TASK REQUIREMENTS
Continue the passage on the British and German naval rivalry from where it stops.

EXTRACT

▶

After 1805 the dominance of Britain's Royal Navy was unchallenged; in the 1890s Germany decided to match it. Grand Admiral Alfred von Tirpitz (1849–1930) dominated German naval policy from 1897 until 1916. Tirpitz turned the modest little fleet into a world-class force that could threaten the British Royal Navy. The British responded with new technology typified by the Dreadnought revolution. It made every battleship obsolete and, supplemented by the global network of coaling stations and telegraph cables, enabled Britain to stay well in the lead in naval affairs.

◀

Stored data
▶

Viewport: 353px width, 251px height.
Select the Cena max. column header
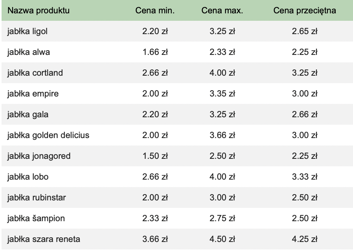pos(222,11)
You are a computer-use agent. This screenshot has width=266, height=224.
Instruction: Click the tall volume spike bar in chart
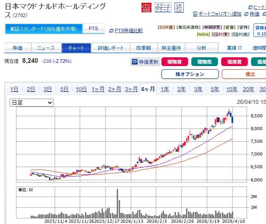[117, 203]
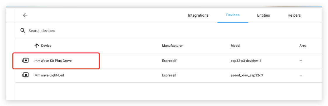Select the Devices tab
Screen dimensions: 328x106
coord(233,15)
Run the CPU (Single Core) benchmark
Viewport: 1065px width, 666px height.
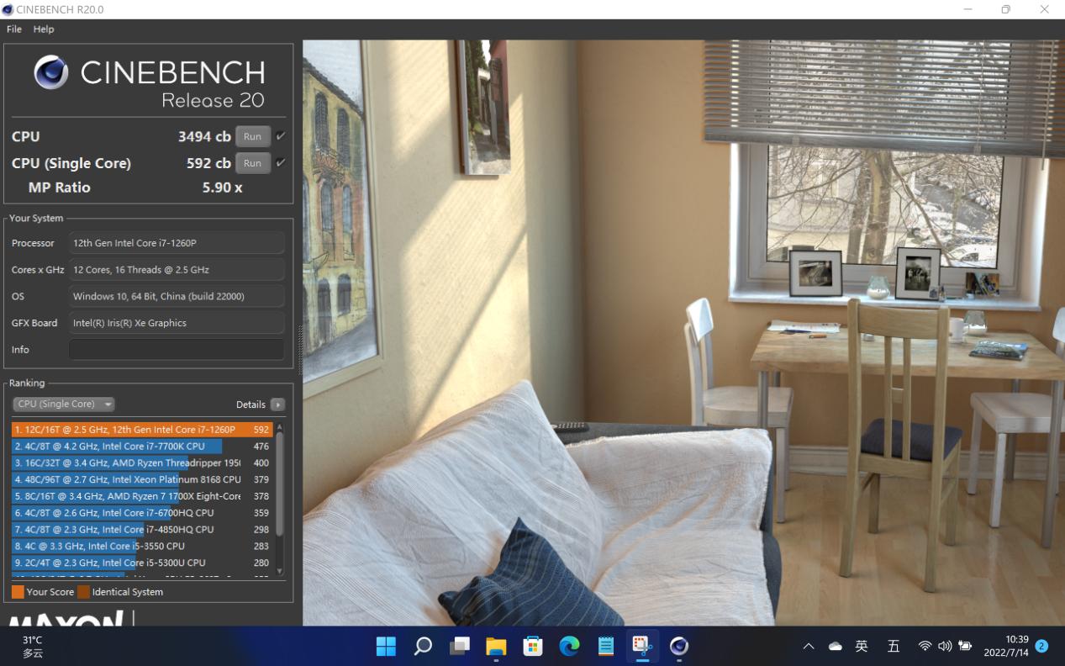pyautogui.click(x=252, y=163)
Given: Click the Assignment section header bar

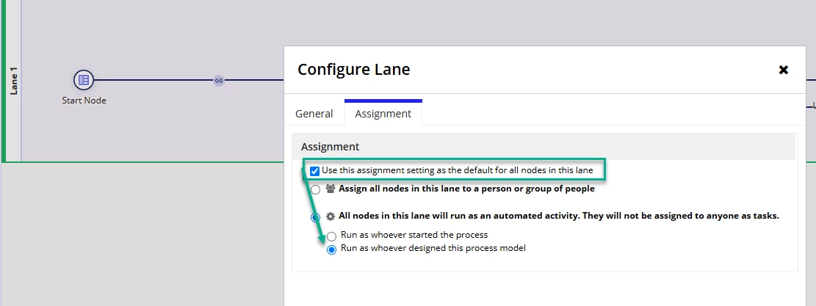Looking at the screenshot, I should pyautogui.click(x=544, y=147).
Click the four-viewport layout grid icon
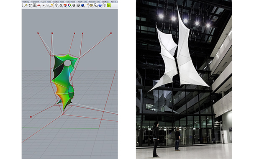The width and height of the screenshot is (254, 159). pyautogui.click(x=34, y=5)
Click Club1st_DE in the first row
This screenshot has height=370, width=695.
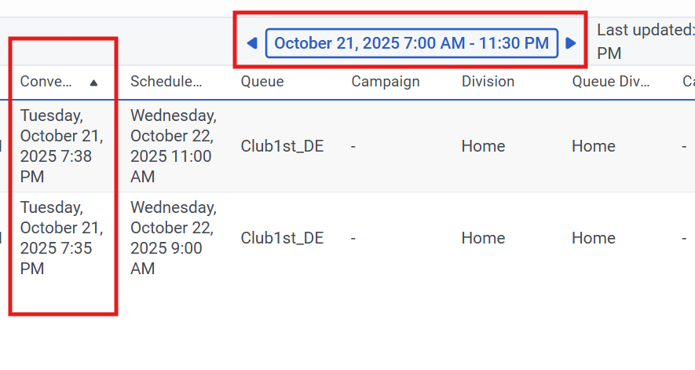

◀

RESULT FOR THIS EXERCISE
At about the same time Britain developed the use of fuel oil in warships instead of coal. The naval benefits of oil were significant, making ships cheaper to build and run, giving them greater range, and removing strategic limitations imposed by the need for frequent stops at coaling stations. Britain had plenty of coal but no oil, and it had relied on American and Dutch oil suppliers, so its foreign policy made it a high priority. At the prompting of Admiral John Fisher, this was addressed by Winston Churchill, beginning with the Royal Commission on Fuel and Engines of 1912. Urgency was applied when it was learned that Germany was organising a supply of oil in the Middle East. Britain secured its own supplies through foreign policy and its 1914 purchase of a controlling, 51% stake in the Anglo-Persian Oil Company, of which BP is successor.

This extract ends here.